GOAL -> Reproduce the material below word for word, keeping every line in its original order.

++++ GIVEN DATA ++++

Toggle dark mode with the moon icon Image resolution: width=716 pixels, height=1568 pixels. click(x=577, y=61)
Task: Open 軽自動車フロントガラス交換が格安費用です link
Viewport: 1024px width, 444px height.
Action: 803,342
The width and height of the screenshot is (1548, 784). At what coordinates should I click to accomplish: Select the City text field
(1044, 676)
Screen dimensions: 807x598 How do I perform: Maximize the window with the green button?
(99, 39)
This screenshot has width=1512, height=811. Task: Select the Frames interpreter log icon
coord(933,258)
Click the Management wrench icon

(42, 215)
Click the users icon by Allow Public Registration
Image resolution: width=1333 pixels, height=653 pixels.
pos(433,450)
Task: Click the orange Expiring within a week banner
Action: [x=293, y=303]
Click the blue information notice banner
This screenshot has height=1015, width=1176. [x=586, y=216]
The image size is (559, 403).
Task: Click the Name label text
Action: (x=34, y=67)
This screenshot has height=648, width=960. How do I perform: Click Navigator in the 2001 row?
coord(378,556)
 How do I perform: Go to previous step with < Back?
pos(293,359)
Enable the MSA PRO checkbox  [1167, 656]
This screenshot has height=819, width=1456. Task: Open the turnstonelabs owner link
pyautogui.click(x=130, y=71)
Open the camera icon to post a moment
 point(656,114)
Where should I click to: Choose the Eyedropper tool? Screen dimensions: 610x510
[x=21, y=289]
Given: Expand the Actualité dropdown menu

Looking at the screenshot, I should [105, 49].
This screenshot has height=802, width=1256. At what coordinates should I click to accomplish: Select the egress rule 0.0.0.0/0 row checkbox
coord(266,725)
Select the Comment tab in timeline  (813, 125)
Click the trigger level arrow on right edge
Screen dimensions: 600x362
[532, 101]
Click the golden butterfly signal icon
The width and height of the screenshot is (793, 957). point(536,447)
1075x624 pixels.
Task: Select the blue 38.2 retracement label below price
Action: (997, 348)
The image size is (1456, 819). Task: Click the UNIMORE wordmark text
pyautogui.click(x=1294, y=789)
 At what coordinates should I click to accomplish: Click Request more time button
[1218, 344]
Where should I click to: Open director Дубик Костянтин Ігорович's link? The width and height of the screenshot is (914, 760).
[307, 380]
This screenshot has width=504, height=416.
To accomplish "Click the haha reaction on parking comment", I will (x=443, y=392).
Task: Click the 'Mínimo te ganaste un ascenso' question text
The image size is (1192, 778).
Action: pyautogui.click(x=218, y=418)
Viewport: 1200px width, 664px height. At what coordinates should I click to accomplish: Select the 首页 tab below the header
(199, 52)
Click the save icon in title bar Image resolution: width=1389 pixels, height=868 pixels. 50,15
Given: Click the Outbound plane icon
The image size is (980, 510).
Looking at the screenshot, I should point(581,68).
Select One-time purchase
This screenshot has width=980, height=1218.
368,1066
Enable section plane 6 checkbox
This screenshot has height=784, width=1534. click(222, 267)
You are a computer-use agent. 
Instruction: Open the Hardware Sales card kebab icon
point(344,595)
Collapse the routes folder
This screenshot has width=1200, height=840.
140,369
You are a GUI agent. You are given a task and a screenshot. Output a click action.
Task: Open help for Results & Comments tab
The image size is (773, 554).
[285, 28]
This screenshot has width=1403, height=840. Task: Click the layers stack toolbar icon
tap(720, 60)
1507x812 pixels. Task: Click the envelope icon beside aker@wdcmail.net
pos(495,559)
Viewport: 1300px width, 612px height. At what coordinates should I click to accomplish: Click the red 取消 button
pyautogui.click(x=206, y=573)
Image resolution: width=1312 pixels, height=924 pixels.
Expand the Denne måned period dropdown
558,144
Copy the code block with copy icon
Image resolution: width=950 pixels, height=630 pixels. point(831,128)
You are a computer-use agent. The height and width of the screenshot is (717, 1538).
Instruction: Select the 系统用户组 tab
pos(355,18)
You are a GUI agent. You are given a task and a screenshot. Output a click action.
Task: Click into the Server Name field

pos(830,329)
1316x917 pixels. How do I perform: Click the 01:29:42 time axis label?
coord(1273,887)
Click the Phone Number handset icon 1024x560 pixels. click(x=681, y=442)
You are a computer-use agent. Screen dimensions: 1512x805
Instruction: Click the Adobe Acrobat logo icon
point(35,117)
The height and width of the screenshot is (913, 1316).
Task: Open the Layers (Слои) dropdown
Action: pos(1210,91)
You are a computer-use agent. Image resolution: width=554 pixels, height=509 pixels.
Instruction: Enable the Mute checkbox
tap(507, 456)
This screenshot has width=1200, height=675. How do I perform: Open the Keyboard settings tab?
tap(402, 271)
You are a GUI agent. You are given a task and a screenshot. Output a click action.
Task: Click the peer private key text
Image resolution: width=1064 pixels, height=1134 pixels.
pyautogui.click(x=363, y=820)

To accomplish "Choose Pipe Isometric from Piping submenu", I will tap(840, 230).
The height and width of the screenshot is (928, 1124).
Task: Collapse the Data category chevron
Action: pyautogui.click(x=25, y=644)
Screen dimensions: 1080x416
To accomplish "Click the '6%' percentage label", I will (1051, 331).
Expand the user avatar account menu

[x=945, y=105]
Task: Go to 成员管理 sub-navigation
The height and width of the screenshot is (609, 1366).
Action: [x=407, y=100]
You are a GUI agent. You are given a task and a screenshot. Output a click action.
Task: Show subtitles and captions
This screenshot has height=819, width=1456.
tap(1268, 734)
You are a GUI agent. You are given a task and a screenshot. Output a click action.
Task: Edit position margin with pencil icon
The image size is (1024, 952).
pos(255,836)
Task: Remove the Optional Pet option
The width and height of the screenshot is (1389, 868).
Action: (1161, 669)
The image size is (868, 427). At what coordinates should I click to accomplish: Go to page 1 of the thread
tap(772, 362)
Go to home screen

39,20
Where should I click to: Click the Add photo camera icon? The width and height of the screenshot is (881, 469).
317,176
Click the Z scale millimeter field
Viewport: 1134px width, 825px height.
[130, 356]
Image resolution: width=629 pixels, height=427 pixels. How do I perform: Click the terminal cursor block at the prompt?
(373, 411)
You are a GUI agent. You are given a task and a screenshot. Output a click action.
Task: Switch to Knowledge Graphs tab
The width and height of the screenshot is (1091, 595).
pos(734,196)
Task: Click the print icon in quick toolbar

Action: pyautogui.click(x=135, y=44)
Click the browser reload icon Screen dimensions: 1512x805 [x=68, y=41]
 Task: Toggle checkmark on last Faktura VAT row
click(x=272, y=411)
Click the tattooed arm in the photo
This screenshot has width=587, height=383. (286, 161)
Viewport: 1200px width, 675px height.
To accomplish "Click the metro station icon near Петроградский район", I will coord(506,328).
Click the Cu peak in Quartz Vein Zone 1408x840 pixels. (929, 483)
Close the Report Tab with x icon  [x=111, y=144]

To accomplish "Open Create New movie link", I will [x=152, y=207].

++++

EXERCISE SOLUTION ->
Toggle dark mode with the moon icon Image resolution: width=716 pixels, height=1568 pixels. click(x=577, y=61)
Task: Open 軽自動車フロントガラス交換が格安費用です link
Viewport: 1024px width, 444px height.
Action: 803,342
The width and height of the screenshot is (1548, 784). At what coordinates should I click to accomplish: Select the City text field
(1044, 676)
Screen dimensions: 807x598 How do I perform: Maximize the window with the green button?
(99, 39)
This screenshot has width=1512, height=811. Task: Select the Frames interpreter log icon
coord(933,258)
Click the Management wrench icon

(42, 215)
Click the users icon by Allow Public Registration
Image resolution: width=1333 pixels, height=653 pixels.
pos(433,450)
Task: Click the orange Expiring within a week banner
Action: [x=293, y=303]
Click the blue information notice banner
This screenshot has height=1015, width=1176. [x=586, y=216]
The image size is (559, 403).
Task: Click the Name label text
Action: (x=34, y=67)
This screenshot has height=648, width=960. How do I perform: Click Navigator in the 2001 row?
coord(378,556)
 How do I perform: Go to previous step with < Back?
pos(293,359)
Enable the MSA PRO checkbox  [1167, 656]
This screenshot has height=819, width=1456. Task: Open the turnstonelabs owner link
pyautogui.click(x=130, y=71)
Open the camera icon to post a moment
 point(656,114)
Where should I click to: Choose the Eyedropper tool? Screen dimensions: 610x510
[x=21, y=289]
Given: Expand the Actualité dropdown menu

Looking at the screenshot, I should [105, 49].
This screenshot has height=802, width=1256. At what coordinates should I click to accomplish: Select the egress rule 0.0.0.0/0 row checkbox
coord(266,725)
Select the Comment tab in timeline  (813, 125)
Click the trigger level arrow on right edge
Screen dimensions: 600x362
[532, 101]
Click the golden butterfly signal icon
The width and height of the screenshot is (793, 957). point(536,447)
1075x624 pixels.
Task: Select the blue 38.2 retracement label below price
Action: (997, 348)
The image size is (1456, 819). Task: Click the UNIMORE wordmark text
pyautogui.click(x=1294, y=789)
 At what coordinates should I click to accomplish: Click Request more time button
[1218, 344]
Where should I click to: Open director Дубик Костянтин Ігорович's link? The width and height of the screenshot is (914, 760).
[307, 380]
This screenshot has width=504, height=416.
To accomplish "Click the haha reaction on parking comment", I will (x=443, y=392).
Task: Click the 'Mínimo te ganaste un ascenso' question text
The image size is (1192, 778).
Action: pyautogui.click(x=218, y=418)
Viewport: 1200px width, 664px height. At what coordinates should I click to accomplish: Select the 首页 tab below the header
(199, 52)
Click the save icon in title bar Image resolution: width=1389 pixels, height=868 pixels. 50,15
Given: Click the Outbound plane icon
The image size is (980, 510).
Looking at the screenshot, I should point(581,68).
Select One-time purchase
This screenshot has width=980, height=1218.
368,1066
Enable section plane 6 checkbox
This screenshot has height=784, width=1534. click(222, 267)
You are a computer-use agent. 
Instruction: Open the Hardware Sales card kebab icon
point(344,595)
Collapse the routes folder
This screenshot has width=1200, height=840.
140,369
You are a GUI agent. You are given a task and a screenshot. Output a click action.
Task: Open help for Results & Comments tab
The image size is (773, 554).
[285, 28]
This screenshot has width=1403, height=840. Task: Click the layers stack toolbar icon
tap(720, 60)
1507x812 pixels. Task: Click the envelope icon beside aker@wdcmail.net
pos(495,559)
Viewport: 1300px width, 612px height. At what coordinates should I click to accomplish: Click the red 取消 button
pyautogui.click(x=206, y=573)
Image resolution: width=1312 pixels, height=924 pixels.
Expand the Denne måned period dropdown
558,144
Copy the code block with copy icon
Image resolution: width=950 pixels, height=630 pixels. point(831,128)
You are a computer-use agent. The height and width of the screenshot is (717, 1538).
Instruction: Select the 系统用户组 tab
pos(355,18)
You are a GUI agent. You are given a task and a screenshot. Output a click action.
Task: Click into the Server Name field

pos(830,329)
1316x917 pixels. How do I perform: Click the 01:29:42 time axis label?
coord(1273,887)
Click the Phone Number handset icon 1024x560 pixels. click(x=681, y=442)
You are a computer-use agent. Screen dimensions: 1512x805
Instruction: Click the Adobe Acrobat logo icon
point(35,117)
The height and width of the screenshot is (913, 1316).
Task: Open the Layers (Слои) dropdown
Action: pos(1210,91)
You are a computer-use agent. Image resolution: width=554 pixels, height=509 pixels.
Instruction: Enable the Mute checkbox
tap(507, 456)
This screenshot has width=1200, height=675. How do I perform: Open the Keyboard settings tab?
tap(402, 271)
You are a GUI agent. You are given a task and a screenshot. Output a click action.
Task: Click the peer private key text
Image resolution: width=1064 pixels, height=1134 pixels.
pyautogui.click(x=363, y=820)

To accomplish "Choose Pipe Isometric from Piping submenu", I will tap(840, 230).
The height and width of the screenshot is (928, 1124).
Task: Collapse the Data category chevron
Action: pyautogui.click(x=25, y=644)
Screen dimensions: 1080x416
To accomplish "Click the '6%' percentage label", I will (1051, 331).
Expand the user avatar account menu

[x=945, y=105]
Task: Go to 成员管理 sub-navigation
The height and width of the screenshot is (609, 1366).
Action: [x=407, y=100]
You are a GUI agent. You are given a task and a screenshot. Output a click action.
Task: Show subtitles and captions
This screenshot has height=819, width=1456.
tap(1268, 734)
You are a GUI agent. You are given a task and a screenshot. Output a click action.
Task: Edit position margin with pencil icon
The image size is (1024, 952).
pos(255,836)
Task: Remove the Optional Pet option
The width and height of the screenshot is (1389, 868).
Action: (1161, 669)
The image size is (868, 427). At what coordinates should I click to accomplish: Go to page 1 of the thread
tap(772, 362)
Go to home screen

39,20
Where should I click to: Click the Add photo camera icon? The width and height of the screenshot is (881, 469).
317,176
Click the Z scale millimeter field
Viewport: 1134px width, 825px height.
[130, 356]
Image resolution: width=629 pixels, height=427 pixels. How do I perform: Click the terminal cursor block at the prompt?
(373, 411)
You are a GUI agent. You are given a task and a screenshot. Output a click action.
Task: Switch to Knowledge Graphs tab
The width and height of the screenshot is (1091, 595).
pos(734,196)
Task: Click the print icon in quick toolbar

Action: pyautogui.click(x=135, y=44)
Click the browser reload icon Screen dimensions: 1512x805 [x=68, y=41]
 Task: Toggle checkmark on last Faktura VAT row
click(x=272, y=411)
Click the tattooed arm in the photo
This screenshot has width=587, height=383. (286, 161)
Viewport: 1200px width, 675px height.
To accomplish "Click the metro station icon near Петроградский район", I will coord(506,328).
Click the Cu peak in Quartz Vein Zone 1408x840 pixels. (929, 483)
Close the Report Tab with x icon  [x=111, y=144]

To accomplish "Open Create New movie link", I will [x=152, y=207].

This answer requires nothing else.